1) self propelling neurotoxicity.
- M1 cells that were turned on by a stressor/pathogen/inflammatory trigger can cause neuronal damage. This damaged neuron will recruit more microglia to “fix the problem” by releasing laminin, which results in even more microglia being activated - reactive microgliosis. This signal continues to get amplified.
2) 2) glia and glutamate. The presence of reactive microglia inhibits GLAST transporters on astrocytes, preventing glutamate transport out of the synapse. This means that there is more Glu signaling that can occur in the area of the astrocytes and microglia.
- Glu can bind to AMPA receptors in NEURONS, resulting in enough depolarization to activate the NMDA receptors (remove magnesium ion). When Glu binds to NMDA, it causes a huge increase in calcium.
- Influx of Ca2+ results in apoptosis in Neurons in the area of the glia. Ca2+ induces apoptosis through a variety of pathways, such as the caspase pathway. ROS are also produced. There is also a disproportionate death of GABAergic neurons since these neurons have more glutamate receptors and are easily affected by too much glutamate.
explain the relationship between glia dysregulation and schizophrenia
symptom severity is dependent on M1 presence, and inversely dependent on M2 presence.

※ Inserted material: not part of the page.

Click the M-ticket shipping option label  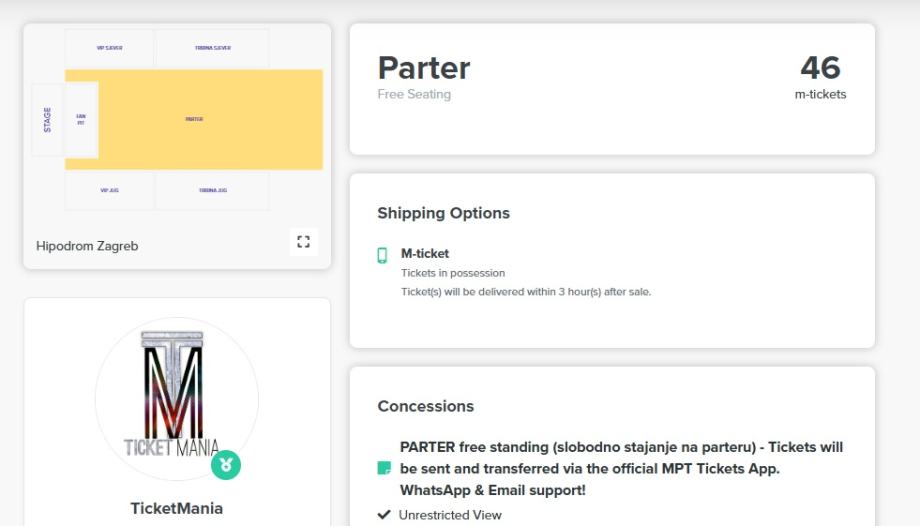[x=425, y=254]
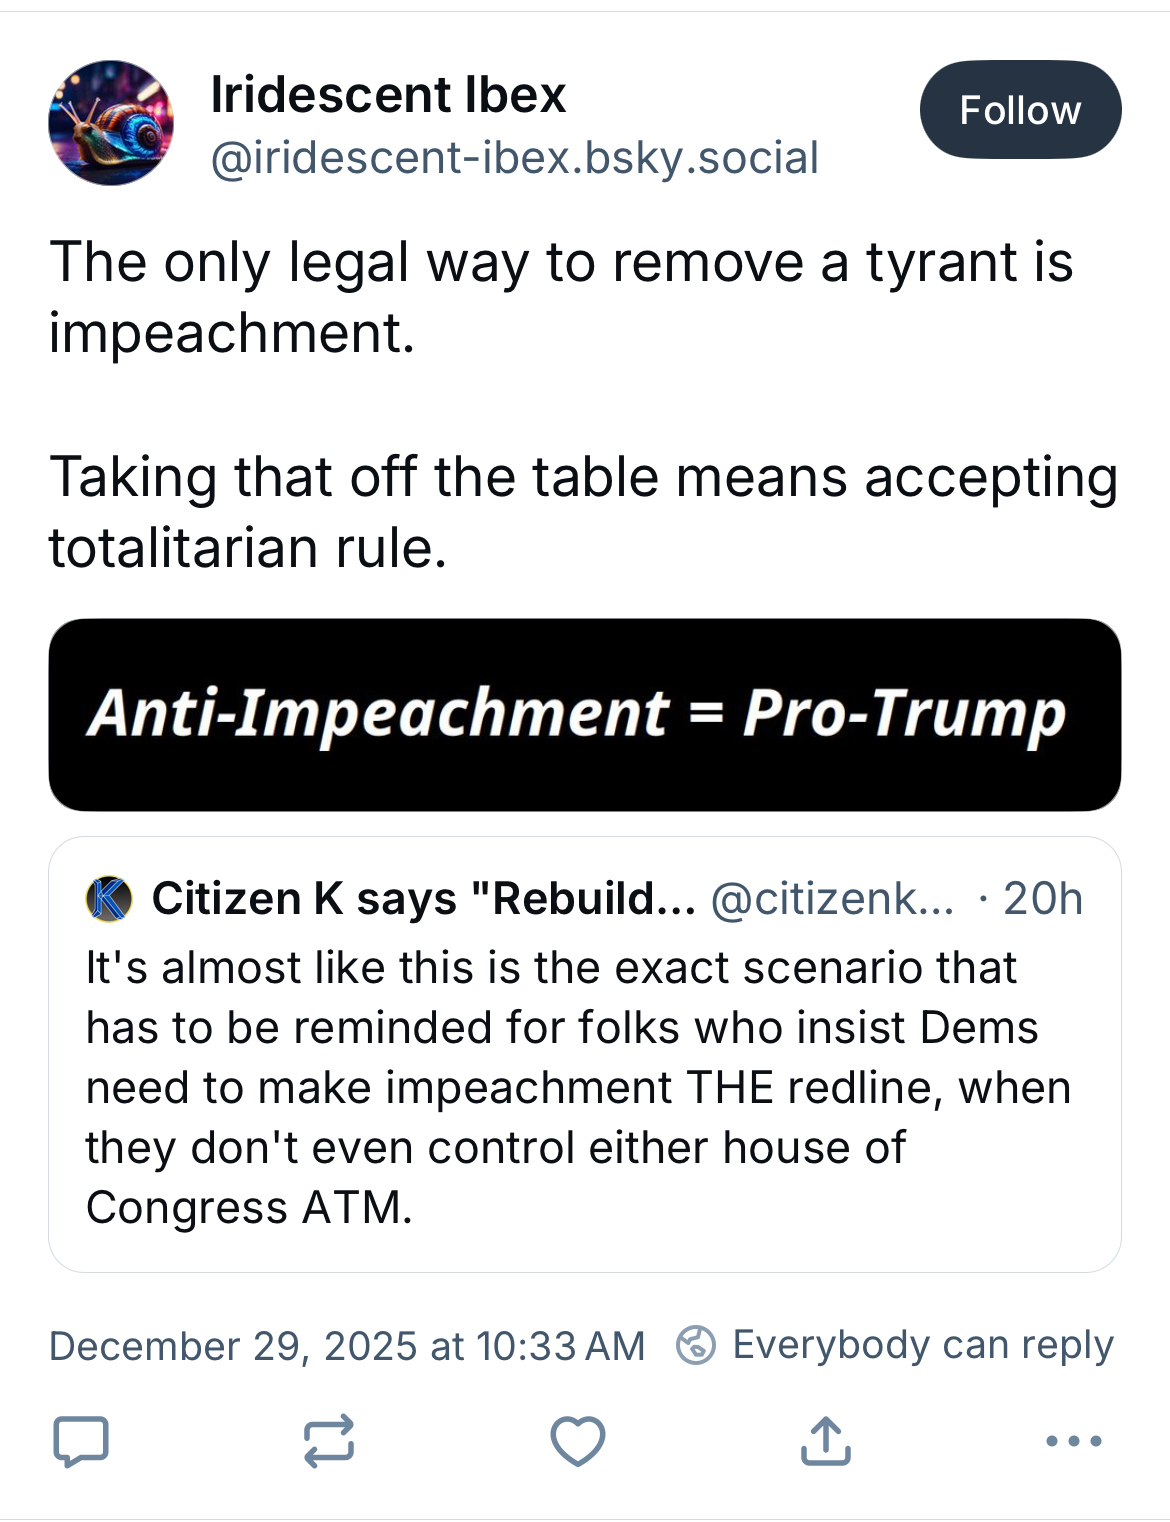
Task: Open the quoted post about Congress ATM
Action: click(x=580, y=1087)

M1 affects neurotransmission in such a way that it manifests the positive symptoms of schizophrenia
explain the relationship between glitchesa dysregulation and parkinsons
Lewy bodies made of alpha synuclein is present in individuals with parkinson’s. This triggers a signalling cascade (astrocyte –> cytokines -_> M1 activation –> neuronal injury), specifically in the substantial nigra.
The BBB is also affected; T cells enter the brain, which provokes reactions with microglia as well, promoting an excessive M1 immune response, resulting in NUERONAL INJURY.
Because alpha synucleinis persistently expressed, T cells will continue to be secreted.
explain how reactive microgliosis occurs
M1 cells that were turned on by a stressor/pathogen/inflammatory trigger can cause neuronal damage. This damaged neuron will recruit more microglia to “fix the problem” by releasing laminin, which results in even more microglia being activated - reactive microgliosis. This signal continues to get amplified.
how does hedonic dysregulation = glial dysregulation
recall: glial cells secrete toll like receptor protein as part of an immune response.
EtOH stimulates dysregulation cascade. Modifies immune responses via the SAME LINKING HUB NFKB/AP1, which stimulates inflammatory factors.
therefore, increased stress, increased alcohol, or infection pushes the astrocytes, and excites microglia, results in increased ROS, NO, TR, TNF, Its etc. There is a generation of immune response that ends up in excitotoxicity.